Godwin Emefiele, CBN governor, said this Tuesday in Lagos at the CBN and FITC continuous education programme for bank directors and other financial institutions.
This comes some months after the Nigeria Deposit Insurance Corporation (NDIC) disclosed that insider related lending in the nation’s banking sector accounted for N740 billion or 40 percent of the total N1.85 trillion non-performing loans of deposit money banks (DMBs).
The CBN governor said the recent economic recession had shown that the financial industry still harboured weaknesses in governance, exemplified by instances of unclear rendition of returns, corporate governance abuses such as unreported losses, huge exit packages for directors, insider non-performing loans, over-domineering executive management, contravention of regulatory/prudential guidelines and lending limits, poorly appraised credits and weakening of shareholders’ funds, among others.
“Yes, we are going to get tough because it is a dynamic environment and we still see cases of insider abuses and the CBN is currently looking at a few and will take drastic action against those insiders,” Emefiele said.
He explained that insiders or core shareholders of banks were people who have been directly used by God to set up those institutions, saying, “They truly do not own those institutions, even though they are important, the more important stakeholders in the bank are the depositors and there is need for us to protect them.
“That is why I said independent directors must remain independent and perform their roles and responsibilities no matter how tough it is.”
Delivering a keynote address on the theme “The Next Level of Corporate Governance Practice,” at the 12th edition of the CBN – FITC programme, Emefiele said corporate governance was undoubtedly an essential pillar in financial system stability.
The CBN had beyond strengthening its corporate governance code, issued a Competency Framework for the banking industry in Nigeria and a revised Circular on Approved Persons Regime to ensure that only fit and proper persons are appointed on the boards of financial institutions.
Other improvements introduced by the CBN include review of Board of Directors Charters and fixed tenure for CEO/MD of banks and other executive directors.
Recently, the CBN exposed to external stakeholders, the draft Codes of Corporate Governance for six Other Financial Institutions (OFIs), which will soon be issued to the industry. “Overall, the huge challenge of “key-man” risk abound in our industry,” he said.

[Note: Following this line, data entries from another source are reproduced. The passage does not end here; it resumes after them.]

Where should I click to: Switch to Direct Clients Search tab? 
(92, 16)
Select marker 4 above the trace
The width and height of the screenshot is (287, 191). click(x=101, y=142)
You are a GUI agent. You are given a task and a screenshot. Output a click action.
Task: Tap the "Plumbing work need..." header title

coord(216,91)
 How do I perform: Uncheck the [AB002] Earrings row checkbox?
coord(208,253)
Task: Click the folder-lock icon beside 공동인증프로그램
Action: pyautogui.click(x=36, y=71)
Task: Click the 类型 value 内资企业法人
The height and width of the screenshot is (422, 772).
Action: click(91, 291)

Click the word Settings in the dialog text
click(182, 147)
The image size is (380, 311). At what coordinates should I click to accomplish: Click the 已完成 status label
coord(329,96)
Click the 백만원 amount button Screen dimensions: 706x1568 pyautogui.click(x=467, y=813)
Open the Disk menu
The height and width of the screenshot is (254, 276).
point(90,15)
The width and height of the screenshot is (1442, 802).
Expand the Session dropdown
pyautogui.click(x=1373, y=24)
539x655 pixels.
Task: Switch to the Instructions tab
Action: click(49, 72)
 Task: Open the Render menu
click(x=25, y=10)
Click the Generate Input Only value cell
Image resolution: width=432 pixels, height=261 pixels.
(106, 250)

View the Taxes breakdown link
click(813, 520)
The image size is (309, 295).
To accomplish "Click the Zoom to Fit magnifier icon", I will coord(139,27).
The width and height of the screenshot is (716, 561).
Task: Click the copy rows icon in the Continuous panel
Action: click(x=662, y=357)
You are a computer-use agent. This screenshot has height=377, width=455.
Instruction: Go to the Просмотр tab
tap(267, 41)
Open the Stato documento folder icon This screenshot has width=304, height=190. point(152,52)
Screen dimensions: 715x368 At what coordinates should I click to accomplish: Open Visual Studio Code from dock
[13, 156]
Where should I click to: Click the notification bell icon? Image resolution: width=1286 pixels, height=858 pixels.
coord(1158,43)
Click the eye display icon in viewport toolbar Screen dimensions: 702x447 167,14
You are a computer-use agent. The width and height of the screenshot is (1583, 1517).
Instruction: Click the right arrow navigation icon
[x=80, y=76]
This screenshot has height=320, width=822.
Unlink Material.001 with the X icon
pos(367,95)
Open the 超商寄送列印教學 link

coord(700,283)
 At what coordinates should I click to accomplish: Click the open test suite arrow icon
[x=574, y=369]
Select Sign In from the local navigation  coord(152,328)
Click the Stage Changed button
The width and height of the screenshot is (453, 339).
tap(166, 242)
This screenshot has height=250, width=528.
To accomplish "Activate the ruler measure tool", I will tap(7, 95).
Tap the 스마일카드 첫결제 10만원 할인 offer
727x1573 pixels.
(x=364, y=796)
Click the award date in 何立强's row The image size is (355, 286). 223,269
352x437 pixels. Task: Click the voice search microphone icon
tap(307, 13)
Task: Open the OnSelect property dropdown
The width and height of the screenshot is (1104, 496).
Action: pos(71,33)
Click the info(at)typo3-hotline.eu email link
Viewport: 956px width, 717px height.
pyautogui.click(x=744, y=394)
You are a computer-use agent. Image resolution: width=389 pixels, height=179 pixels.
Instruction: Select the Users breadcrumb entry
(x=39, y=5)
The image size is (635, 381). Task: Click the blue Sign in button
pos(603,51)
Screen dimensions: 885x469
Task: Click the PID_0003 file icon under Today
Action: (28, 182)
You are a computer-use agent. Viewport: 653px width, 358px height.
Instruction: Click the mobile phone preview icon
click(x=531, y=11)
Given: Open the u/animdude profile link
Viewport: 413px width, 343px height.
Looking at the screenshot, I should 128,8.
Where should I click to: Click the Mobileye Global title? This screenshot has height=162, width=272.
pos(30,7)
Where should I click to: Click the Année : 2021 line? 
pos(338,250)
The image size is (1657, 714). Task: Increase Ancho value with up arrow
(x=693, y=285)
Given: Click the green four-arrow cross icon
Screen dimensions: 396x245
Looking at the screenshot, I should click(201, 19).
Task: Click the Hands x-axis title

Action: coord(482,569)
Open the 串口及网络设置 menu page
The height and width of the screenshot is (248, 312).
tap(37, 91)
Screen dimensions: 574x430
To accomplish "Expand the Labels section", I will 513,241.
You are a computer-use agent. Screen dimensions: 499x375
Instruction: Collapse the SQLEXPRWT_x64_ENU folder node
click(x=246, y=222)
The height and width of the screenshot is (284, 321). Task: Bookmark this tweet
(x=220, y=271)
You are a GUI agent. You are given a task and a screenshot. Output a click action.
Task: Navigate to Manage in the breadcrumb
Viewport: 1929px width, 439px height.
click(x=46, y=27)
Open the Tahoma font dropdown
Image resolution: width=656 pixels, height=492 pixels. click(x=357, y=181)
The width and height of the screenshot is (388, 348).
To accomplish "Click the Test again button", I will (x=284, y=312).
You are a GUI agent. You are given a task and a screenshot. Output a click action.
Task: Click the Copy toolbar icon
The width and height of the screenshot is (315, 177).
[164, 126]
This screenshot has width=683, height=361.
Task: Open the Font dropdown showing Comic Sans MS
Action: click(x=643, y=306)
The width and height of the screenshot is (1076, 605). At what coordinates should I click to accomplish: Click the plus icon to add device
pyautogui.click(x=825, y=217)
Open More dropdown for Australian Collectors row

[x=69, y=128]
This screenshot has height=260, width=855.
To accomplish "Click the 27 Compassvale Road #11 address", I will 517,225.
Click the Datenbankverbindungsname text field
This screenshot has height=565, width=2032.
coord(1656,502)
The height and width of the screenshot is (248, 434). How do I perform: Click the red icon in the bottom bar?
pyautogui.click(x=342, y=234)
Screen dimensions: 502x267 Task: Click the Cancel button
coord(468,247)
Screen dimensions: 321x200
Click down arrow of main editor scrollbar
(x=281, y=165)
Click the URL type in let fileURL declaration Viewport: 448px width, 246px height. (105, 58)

He stressed that the CBN shall continue to deploy more robust and risk-sensitive supervisory framework in line with global best practices in consonance with the rapidly changing environment to nip potential crisis in the bud.
Consequently, he said the CBN has stepped up capacity building in its supervisory departments to ensure that its Examiners are equipped with the requisite skills and tools to effectively supervise banks and other financial institutions.
The governor reminded bank directors that ensuring good governance practices is a responsibility of all stakeholders, adding that shareholders by virtue of their long-term interests in ensuring the safety, soundness and stability of their investments in the financial system, also have crucial roles to play in taking corporate governance to a higher level by appointing skilled, capable and experienced directors. Auditors, both internal and external of institutions have no less roles.
The role of the independent directors on ensuring sound corporate governance practice is equally significant. The expectation from them is not just their independence from the management of the business but more importantly vast technical and managerial expertise.
The CBN governor disclosed that the bank would in the near future conduct studies to evaluate the effectiveness of independent directors on the board of financial institutions since the practice came into being in 2010.
“It is my conviction that the next level of corporate governance practice by financial institutions in Nigeria is a call for collaborative thinking for a joint action. The commitment to excellence in corporate governance matters is a shared responsibility. Regulators and operators should always bear in mind that the credibility, resilience, soundness and efficiency of the financial industry rest squarely on good corporate governance regime,” he said.
Speaking at the event, Okwu Joseph Nnanna, deputy governor, Financial System Stability, CBN, said good corporate governance bred trust and confidence critical success factors for banking and other financial institutions.